==== Records for the task
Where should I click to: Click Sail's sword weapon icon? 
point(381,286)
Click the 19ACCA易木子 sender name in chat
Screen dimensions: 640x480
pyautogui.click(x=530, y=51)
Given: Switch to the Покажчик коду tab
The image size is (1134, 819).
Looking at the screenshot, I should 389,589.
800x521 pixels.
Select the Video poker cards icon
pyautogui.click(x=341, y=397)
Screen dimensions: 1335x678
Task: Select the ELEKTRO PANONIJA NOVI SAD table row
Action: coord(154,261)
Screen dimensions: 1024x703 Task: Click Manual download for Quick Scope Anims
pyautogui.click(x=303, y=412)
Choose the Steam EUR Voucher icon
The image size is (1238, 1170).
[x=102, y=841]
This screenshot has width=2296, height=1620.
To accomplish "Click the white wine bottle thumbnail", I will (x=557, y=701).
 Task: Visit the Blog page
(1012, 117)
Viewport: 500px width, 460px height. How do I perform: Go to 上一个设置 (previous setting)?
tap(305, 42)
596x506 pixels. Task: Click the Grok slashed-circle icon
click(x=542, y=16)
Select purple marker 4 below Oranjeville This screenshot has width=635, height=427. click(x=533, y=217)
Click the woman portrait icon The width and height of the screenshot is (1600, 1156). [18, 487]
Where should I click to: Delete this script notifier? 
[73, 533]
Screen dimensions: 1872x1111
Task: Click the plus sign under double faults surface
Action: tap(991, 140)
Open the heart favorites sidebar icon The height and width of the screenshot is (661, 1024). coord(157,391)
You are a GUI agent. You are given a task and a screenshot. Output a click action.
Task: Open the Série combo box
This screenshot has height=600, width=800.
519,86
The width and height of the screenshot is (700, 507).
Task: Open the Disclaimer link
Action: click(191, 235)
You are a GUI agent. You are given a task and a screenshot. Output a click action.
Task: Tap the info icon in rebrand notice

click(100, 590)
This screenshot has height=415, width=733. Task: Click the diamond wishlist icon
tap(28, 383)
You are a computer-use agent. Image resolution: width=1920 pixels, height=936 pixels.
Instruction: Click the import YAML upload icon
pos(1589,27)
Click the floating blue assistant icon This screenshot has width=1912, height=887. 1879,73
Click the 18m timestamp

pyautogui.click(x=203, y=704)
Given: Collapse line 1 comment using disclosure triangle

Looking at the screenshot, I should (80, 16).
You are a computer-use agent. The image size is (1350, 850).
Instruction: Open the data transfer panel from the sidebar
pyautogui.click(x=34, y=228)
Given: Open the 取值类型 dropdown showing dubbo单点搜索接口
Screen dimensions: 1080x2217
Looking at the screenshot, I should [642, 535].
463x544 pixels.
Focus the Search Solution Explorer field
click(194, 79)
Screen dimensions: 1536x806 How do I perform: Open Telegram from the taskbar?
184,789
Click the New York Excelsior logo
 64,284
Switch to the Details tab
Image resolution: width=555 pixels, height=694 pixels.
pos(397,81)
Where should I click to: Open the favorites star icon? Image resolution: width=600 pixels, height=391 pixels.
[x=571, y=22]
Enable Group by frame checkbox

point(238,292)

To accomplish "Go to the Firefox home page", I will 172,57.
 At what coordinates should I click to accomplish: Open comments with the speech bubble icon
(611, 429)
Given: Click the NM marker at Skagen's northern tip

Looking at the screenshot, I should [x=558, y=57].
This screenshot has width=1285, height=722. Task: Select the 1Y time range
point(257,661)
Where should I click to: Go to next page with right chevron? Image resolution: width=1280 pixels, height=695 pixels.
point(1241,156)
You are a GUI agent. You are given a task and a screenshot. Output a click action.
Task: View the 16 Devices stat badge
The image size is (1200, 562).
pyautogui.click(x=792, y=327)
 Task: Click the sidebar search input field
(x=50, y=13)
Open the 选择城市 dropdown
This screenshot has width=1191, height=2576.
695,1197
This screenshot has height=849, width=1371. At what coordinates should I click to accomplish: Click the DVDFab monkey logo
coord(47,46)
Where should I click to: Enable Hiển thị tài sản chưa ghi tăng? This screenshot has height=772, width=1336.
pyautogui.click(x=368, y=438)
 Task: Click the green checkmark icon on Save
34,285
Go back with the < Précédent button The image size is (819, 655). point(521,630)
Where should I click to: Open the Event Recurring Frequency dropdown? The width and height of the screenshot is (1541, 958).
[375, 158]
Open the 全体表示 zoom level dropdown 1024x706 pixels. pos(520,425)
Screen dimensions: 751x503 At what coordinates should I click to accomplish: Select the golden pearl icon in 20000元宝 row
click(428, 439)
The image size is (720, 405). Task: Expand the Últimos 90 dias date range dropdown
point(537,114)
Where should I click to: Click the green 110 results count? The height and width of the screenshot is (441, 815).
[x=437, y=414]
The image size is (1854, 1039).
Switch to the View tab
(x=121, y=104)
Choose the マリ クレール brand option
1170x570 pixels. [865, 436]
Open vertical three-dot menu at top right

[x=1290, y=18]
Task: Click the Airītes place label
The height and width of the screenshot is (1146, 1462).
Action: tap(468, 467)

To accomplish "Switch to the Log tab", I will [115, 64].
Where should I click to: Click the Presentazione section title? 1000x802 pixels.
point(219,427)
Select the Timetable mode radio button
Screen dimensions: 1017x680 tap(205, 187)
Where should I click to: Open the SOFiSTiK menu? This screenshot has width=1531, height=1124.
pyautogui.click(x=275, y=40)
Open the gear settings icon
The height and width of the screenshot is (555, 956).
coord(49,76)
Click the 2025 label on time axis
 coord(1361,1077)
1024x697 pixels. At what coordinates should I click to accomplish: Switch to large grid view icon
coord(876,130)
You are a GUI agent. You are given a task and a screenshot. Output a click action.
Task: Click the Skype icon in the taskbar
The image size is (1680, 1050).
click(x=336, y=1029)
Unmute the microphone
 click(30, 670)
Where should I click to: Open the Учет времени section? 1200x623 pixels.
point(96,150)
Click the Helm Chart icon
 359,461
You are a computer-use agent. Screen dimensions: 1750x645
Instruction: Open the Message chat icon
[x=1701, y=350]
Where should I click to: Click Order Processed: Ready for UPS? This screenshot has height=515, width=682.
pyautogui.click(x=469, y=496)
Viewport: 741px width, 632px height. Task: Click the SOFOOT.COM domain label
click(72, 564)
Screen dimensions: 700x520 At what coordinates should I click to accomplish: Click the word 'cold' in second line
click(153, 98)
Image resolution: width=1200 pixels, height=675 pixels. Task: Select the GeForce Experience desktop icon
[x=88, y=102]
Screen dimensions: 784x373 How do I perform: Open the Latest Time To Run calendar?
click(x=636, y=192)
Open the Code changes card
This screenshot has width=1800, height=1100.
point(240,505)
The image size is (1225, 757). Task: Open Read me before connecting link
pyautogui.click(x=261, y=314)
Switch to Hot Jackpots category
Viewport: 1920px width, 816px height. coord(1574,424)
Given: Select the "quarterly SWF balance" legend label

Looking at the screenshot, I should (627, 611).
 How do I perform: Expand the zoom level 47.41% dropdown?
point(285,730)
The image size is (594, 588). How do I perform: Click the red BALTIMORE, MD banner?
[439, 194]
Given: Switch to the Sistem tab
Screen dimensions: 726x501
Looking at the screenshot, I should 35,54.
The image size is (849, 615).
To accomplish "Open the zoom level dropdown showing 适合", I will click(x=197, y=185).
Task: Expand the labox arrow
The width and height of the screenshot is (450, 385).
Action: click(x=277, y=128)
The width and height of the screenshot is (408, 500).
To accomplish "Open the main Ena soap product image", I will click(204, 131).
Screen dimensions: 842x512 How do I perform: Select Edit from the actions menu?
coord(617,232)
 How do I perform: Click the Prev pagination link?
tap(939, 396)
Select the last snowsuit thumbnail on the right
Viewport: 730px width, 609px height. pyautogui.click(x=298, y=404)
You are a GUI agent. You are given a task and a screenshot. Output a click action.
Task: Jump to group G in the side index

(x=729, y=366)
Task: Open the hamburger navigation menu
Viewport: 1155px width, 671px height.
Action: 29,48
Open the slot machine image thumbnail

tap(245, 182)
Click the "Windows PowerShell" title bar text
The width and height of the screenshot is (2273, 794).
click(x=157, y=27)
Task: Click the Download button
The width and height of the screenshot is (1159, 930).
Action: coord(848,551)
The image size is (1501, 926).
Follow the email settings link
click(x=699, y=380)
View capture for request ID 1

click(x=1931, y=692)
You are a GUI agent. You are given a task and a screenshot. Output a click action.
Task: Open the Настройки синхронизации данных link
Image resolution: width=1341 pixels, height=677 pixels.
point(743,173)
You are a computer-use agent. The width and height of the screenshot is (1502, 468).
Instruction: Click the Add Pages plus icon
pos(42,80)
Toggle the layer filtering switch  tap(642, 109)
========
• Exercise
Where the string "will" appears in a line of the entries above, return that line.

• Problem solution
To accomplish "Click the white wine bottle thumbnail", I will (x=557, y=701).
To accomplish "Go to the Firefox home page", I will 172,57.
To accomplish "Switch to the Log tab", I will [115, 64].
To accomplish "Open the zoom level dropdown showing 适合", I will click(x=197, y=185).
To accomplish "Open the main Ena soap product image", I will click(204, 131).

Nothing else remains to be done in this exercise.